- Native name: Юрий Иосифович Томчак
- Born: December 15, 1961 (age 64) Petropavlovsk-Kamchatsky, RSFSR, Soviet Union
- Allegiance: Soviet Union → Russia
- Service:: Ministry of Internal Affairs
- Service years:: 1982–2016
- Rank:: Lieutenant General of Police
- Commands: Head of the Department of Internal Affairs of Omsk Region (2010–2016) Acting Head of the Administration of the city of Maykop (2021–present)
- Alma mater: Volgograd School of the USSR Ministry of Internal Affairs (1987) Academy of Management of the Ministry of Internal Affairs of Russia (2000)

= Yuri Tomchak =

Yuri Iosifovich Tomchak (Юрий Иосифович Томчак; born December 15, 1961, Petropavlovsk-Kamchatsky) is a Soviet and Russian figure in the internal affairs bodies, Lieutenant General of Police. Head of the Department of Internal Affairs (from 2011 – UMVD) of Omsk Oblast from 2010–2016. Since 2021, he has been the acting head of the administration of the city of Maykop.

== Biography ==
Yuri Iosifovich Tomchak was born on December 15, 1961, in the city of Petropavlovsk-Kamchatsky, RSFSR, USSR.

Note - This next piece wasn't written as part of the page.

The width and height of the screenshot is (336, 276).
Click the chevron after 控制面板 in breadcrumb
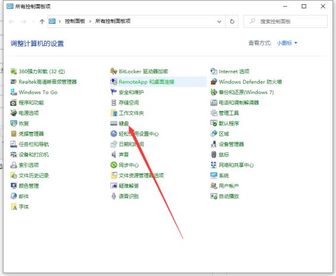(x=90, y=21)
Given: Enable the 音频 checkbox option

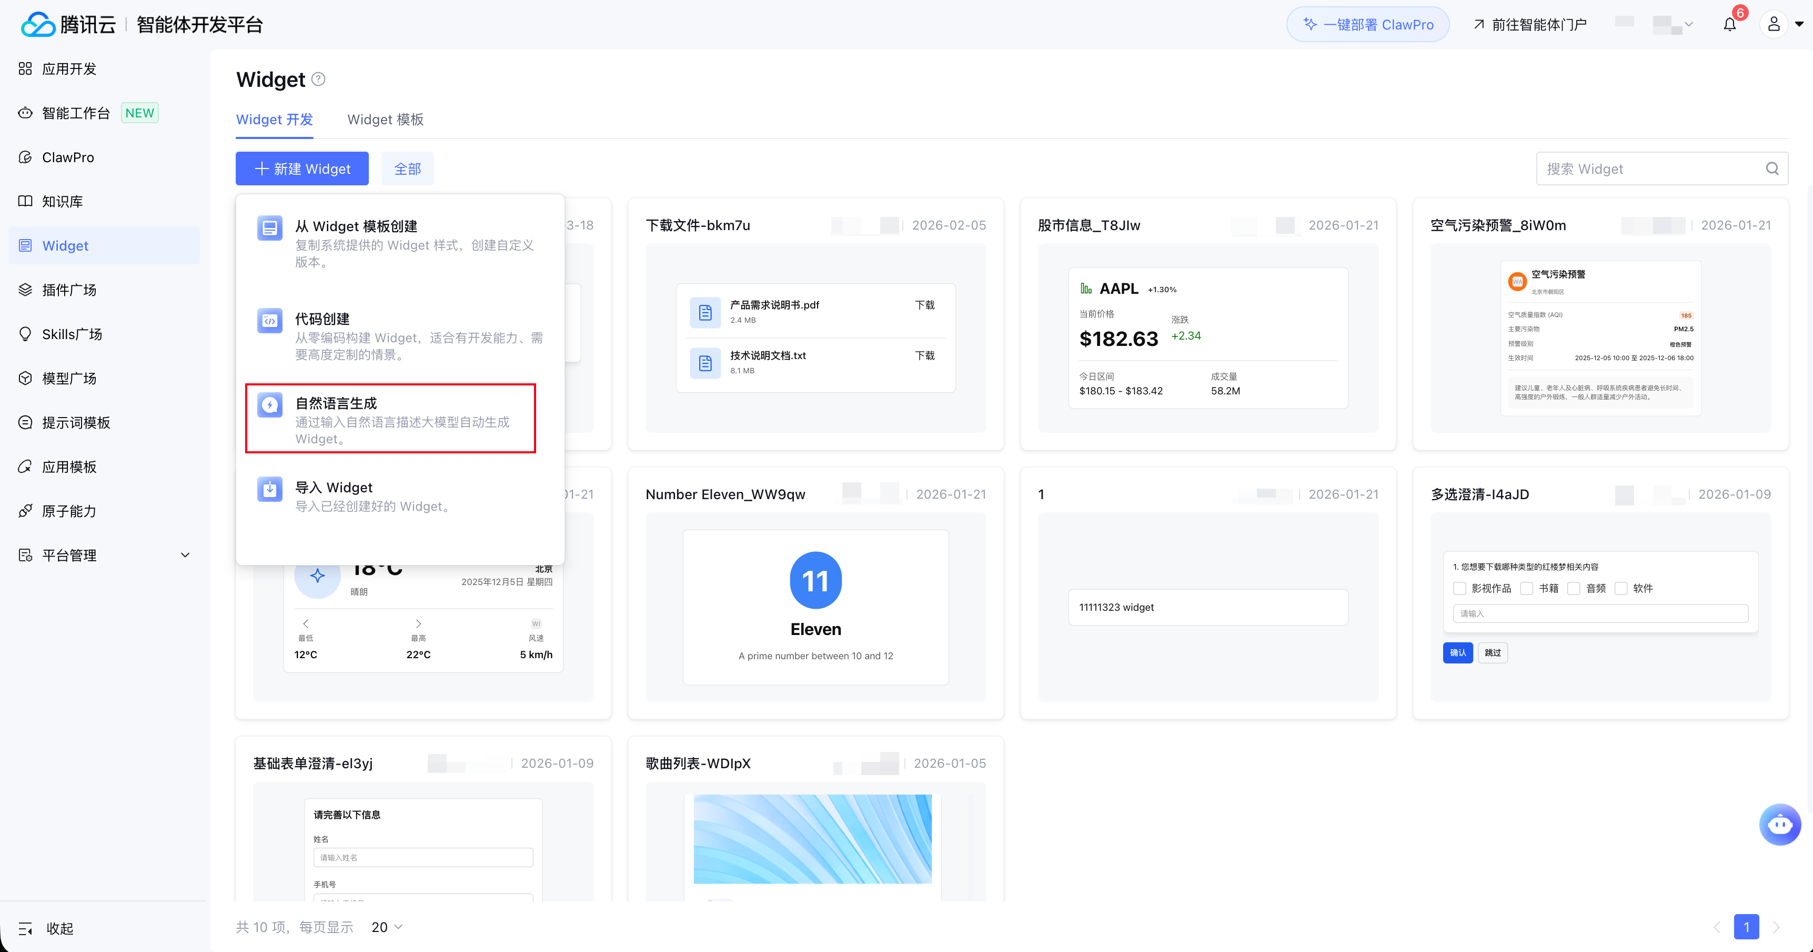Looking at the screenshot, I should pos(1574,589).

He began his service in the internal affairs bodies in 1982. In 1987, he graduated from the Volgograd School of Militia of the Ministry of Internal Affairs of the USSR, and in 2000, from the Academy of Management of the Ministry of Internal Affairs of Russia.

From 1996 to 2001, he headed the Department of Internal Affairs of the city of Maykop, then until 2003, the Department of Internal Affairs of the Maykop District. From 2003–2006, he was Deputy Minister of Internal Affairs of the Republic of Adygea. From 2006 to 2010, he headed the Ministry of Internal Affairs of the Kabardino-Balkarian Republic. From November 15, 2010, he was the head of the Department of the Ministry of Internal Affairs of Russia for Omsk Oblast.

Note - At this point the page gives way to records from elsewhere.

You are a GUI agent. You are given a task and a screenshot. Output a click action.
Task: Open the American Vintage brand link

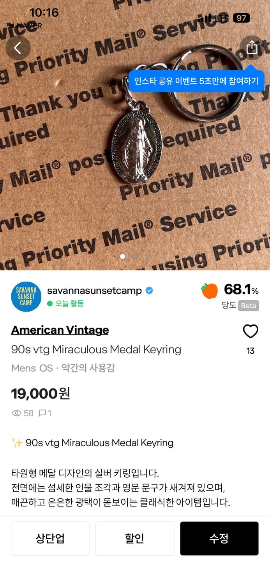[x=60, y=330]
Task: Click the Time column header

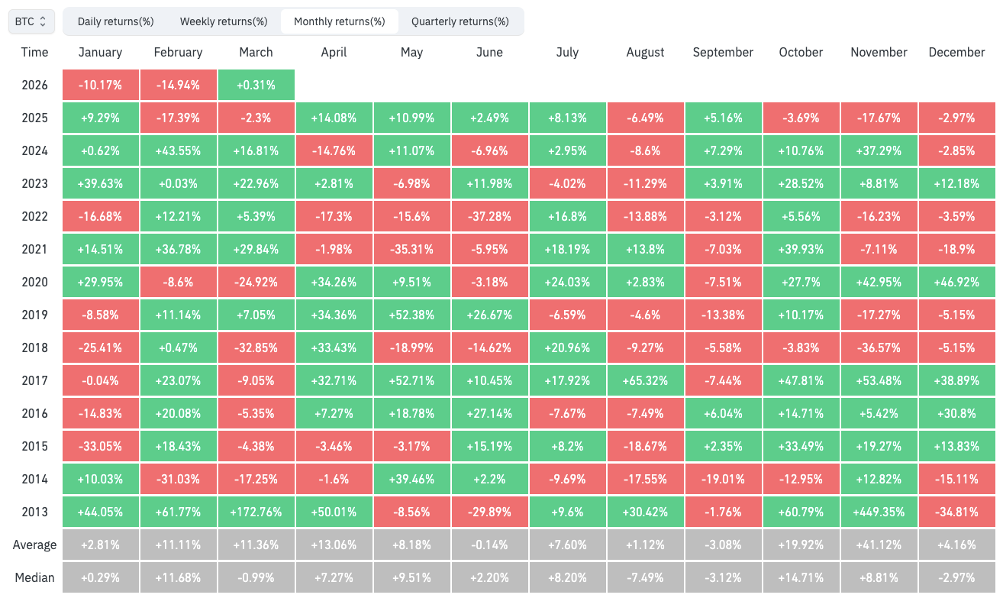Action: pyautogui.click(x=34, y=52)
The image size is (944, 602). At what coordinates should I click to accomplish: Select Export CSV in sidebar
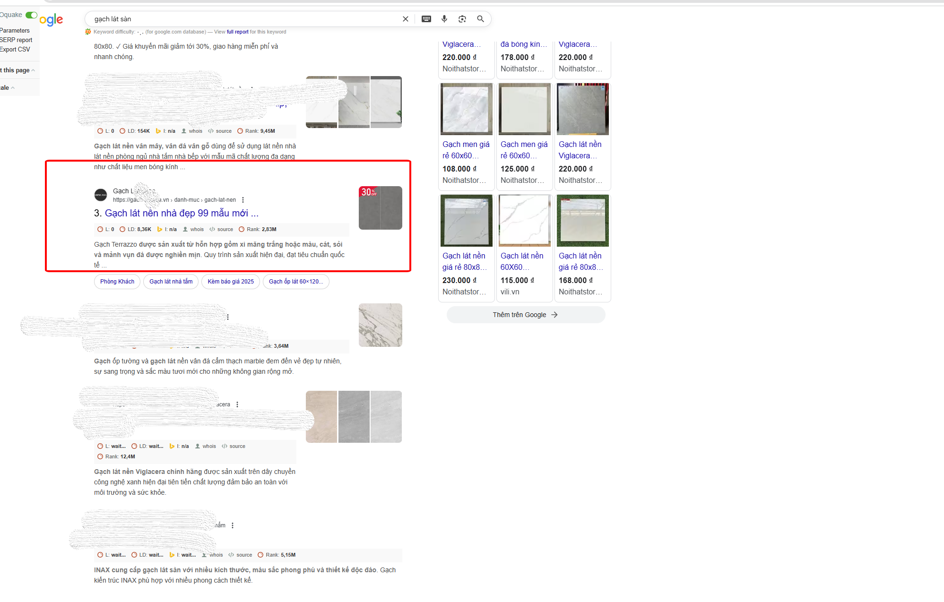tap(15, 50)
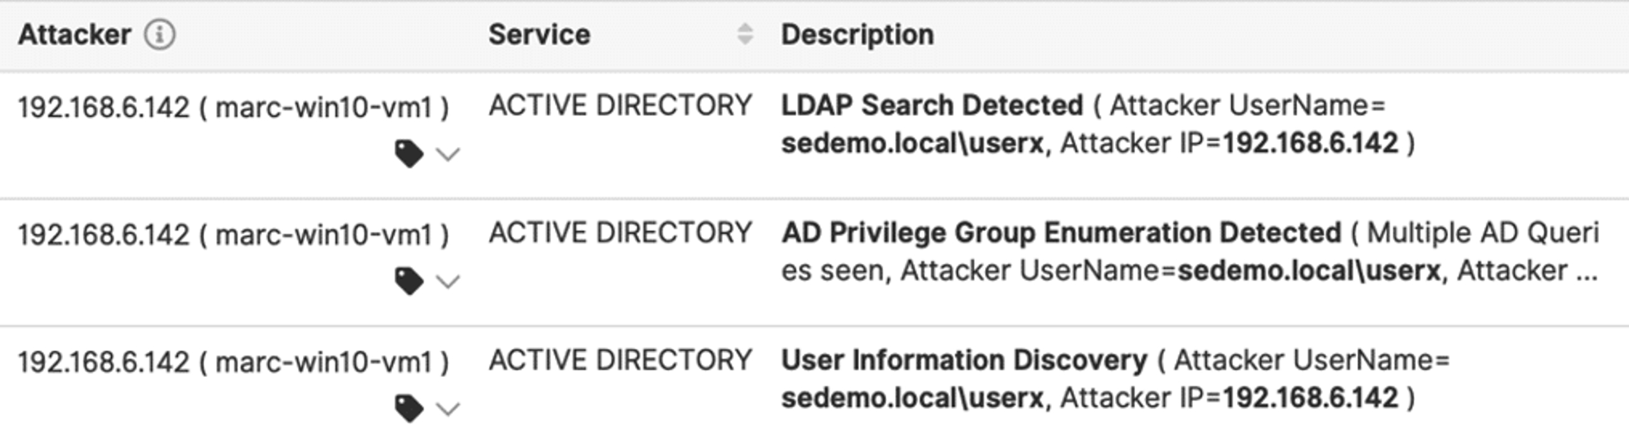Open User Information Discovery description
1629x447 pixels.
click(964, 361)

By decree of the President of the Russian Federation of April 4, 2011, he was appointed head of the UMVD of Russia for Omsk Oblast. He holds the special rank of Lieutenant General of Police. He is known for reforms in personnel policy, the creation of public councils at the UMVD, and increased transparency of the department.

On June 2, 2016, he was dismissed from his post by decree of the President of the Russian Federation.

In March 2018, he was appointed Deputy Head of the Administration of the municipal formation "City of Maykop." He oversaw interaction with political parties, public associations, civil defense and emergency situations, as well as the management of special programs and the Unified Duty Dispatch Service.

Since December 2021, he has been serving as the acting head of the administration of the city of Maykop — after the detention and resignation of the previous mayor.

== Awards ==

- Departmental and state-level awards.
- Medal “100 Years of the Personnel Service of the Ministry of Internal Affairs of Russia”. .

== Incidents and public controversies ==

During Tomchak's leadership in Omsk, a number of incidents occurred involving his circle:

Dismissals for misconduct and criminal cases initiated against subordinates, including the bribery case against Colonel Sergei Klevakin. In July 2015, he was detained for receiving 4 million ₽ as a result of a scheme involving the acquisition of official housing, but in March 2016, the court acquitted him. However, three months later, the acquittal was overturned by a decision of the prosecutor's office, and then the regional court reduced the sentence to 2.5 years under the article on abuse of power.

The media reported on complaints from entrepreneurs about corruption and raiding among UMVD employees, but there were no direct accusations against Tomchak himself.

According to local press and business community feedback, his reputation remained generally positive. He maintained cooperative relations with regional authorities and business representatives, while pursuing structural reforms and promoting increased departmental openness.